BEGIN Data extract
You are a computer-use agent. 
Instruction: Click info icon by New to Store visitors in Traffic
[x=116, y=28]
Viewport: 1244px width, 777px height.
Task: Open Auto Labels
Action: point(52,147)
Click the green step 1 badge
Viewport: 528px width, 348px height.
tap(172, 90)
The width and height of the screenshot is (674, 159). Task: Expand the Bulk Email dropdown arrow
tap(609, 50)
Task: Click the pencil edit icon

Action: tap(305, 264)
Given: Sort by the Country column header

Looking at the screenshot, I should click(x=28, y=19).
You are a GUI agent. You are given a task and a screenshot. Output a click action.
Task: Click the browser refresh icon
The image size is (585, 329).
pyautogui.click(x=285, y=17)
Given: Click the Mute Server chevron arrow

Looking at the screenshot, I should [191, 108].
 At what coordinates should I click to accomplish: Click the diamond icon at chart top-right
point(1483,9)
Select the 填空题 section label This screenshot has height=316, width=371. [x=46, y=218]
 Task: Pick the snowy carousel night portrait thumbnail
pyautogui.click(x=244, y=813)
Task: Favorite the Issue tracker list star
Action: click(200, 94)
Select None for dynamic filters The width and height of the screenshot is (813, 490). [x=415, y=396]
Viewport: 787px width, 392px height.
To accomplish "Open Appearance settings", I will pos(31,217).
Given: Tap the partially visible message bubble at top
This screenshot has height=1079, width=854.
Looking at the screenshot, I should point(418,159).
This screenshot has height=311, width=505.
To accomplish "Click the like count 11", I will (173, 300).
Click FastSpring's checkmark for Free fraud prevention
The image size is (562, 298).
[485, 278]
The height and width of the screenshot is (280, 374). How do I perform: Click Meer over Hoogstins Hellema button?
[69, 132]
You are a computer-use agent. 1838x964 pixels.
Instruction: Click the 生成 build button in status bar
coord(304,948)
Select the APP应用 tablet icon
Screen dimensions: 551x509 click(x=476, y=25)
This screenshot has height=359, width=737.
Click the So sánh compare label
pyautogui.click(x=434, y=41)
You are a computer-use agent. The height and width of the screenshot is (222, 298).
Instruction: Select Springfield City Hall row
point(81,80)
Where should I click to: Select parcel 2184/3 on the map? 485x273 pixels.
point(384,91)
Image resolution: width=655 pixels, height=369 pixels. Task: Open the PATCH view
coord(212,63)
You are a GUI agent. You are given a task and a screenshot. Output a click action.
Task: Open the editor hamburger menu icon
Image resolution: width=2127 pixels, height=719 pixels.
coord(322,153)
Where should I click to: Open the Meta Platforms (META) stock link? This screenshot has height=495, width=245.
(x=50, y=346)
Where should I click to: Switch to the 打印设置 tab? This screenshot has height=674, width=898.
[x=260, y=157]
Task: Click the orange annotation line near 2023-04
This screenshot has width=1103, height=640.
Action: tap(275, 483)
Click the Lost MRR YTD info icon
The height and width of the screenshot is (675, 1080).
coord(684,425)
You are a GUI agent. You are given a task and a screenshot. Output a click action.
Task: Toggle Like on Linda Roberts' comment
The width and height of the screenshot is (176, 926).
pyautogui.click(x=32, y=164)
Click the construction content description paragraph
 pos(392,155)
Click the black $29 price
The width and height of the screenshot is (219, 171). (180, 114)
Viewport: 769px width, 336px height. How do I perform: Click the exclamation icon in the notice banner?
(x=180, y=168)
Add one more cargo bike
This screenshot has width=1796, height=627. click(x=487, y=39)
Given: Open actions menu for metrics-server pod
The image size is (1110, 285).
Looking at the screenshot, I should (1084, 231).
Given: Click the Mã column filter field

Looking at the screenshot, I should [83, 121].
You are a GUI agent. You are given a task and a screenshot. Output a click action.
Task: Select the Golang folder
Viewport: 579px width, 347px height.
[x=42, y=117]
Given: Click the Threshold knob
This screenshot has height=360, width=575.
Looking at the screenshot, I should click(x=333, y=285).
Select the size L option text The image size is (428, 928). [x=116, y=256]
END Data extract
What this task involves:
Filter the entries and copy each line with "will".

Solution for this task:
To accomplish "Open Appearance settings", I will pos(31,217).
To accomplish "Click the like count 11", I will (173, 300).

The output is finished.